Battlepanda: Whose afraid of the big, bad, ghosts?

Battlepanda

Always trying to figure things out with the minimum of bullshit and the maximum of belligerence.

Saturday, July 22, 2006

Whose afraid of the big, bad, ghosts?

The Taiwanese, apparently.
In Taiwan, ghosts are rarely a laughing matter. On TV, in daily conversation, at temples and in the deepest recesses of the unconscious, they maintain a firm grip on island society. Taiwanese are ghost-crazy — or rather, crazy to avoid them. A recent survey of Taipei college students found that 87% were believers, and some say that could be on the low side.

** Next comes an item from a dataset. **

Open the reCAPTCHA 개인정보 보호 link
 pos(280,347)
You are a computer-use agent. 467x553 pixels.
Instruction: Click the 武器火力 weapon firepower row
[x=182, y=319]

"I'd say the other 13% would probably hedge their bets if you questioned them closer," says Marc Moskowitz, an anthropologist at Lake Forest College in Illinois who has studied Taiwan's spirit beliefs. "Many Taiwanese feel it's best not to anger the ghosts, just in case they do exist."
I find this phenomenon fascinating. It just goes to illustrate how members of a society that has drank deeply out of the beneficial cup of science can neverthless hold deeply irrational beliefs. However, unlike evangelical christians, whose faith compells them to deny evolution, ghost-belief in the Taiwanese seems to be a completely discrete parallel paradigm. Believing in ghosts was no barrier to the enthusiastic acceptance of western science; but conversely, their adaptation of western science did not undermine their belief in ghosts. This leads to some amusing contradictions -- I've known a biologist whose lab holds yearly baibais (or spiritual services) for the rats they kill in their experiments, so that the soul of the rats would not return to disturb future experiments!

I've also had a Chinese teacher, a slim, coiffed, middle-aged Taiwanese lady; just about the most sensible, no-nonsense person you can imagine. Except for the fact that she also considers herself uncommonly sensitive to the world of the spirits. With a matter-of-fact manner, she related how the ghost of her Father-in-Law came back to her house a few days after he died. "The doorbell wouldn't stop ringing. We got a repairman, and he couldn't fix it," she said, "...then I realized that it was Dad. We had to open the door, greet him properly and let him in every night when he rings the bell. He finally left us for good 49 days after he passed." I didn't know what to say. I could hardly question the veracity of her account, neither could I credit it. Was there really a doorbell malfunction at her house that triggered this story? Or was it an embellishment to make the return of the Father-in-law more tangible? Either way, Mrs. Jiang spoke with absolute conviction.

Anyhow, we are all entitled to our harmless irrational beliefs. I might not believe in ghosts, but I have a horror of killing spiders. I believe that all the spiders in the world are connected to a giant spidey-hive-mind, so that if you kill one of them, more spiders in the vicinity will gang up and get you. Don't ask me how this notion got planted in my head, or why known spider-killers have gone without their punishment. I know this belief is not rational. But like they say with the ghosts, better safe than sorry, right?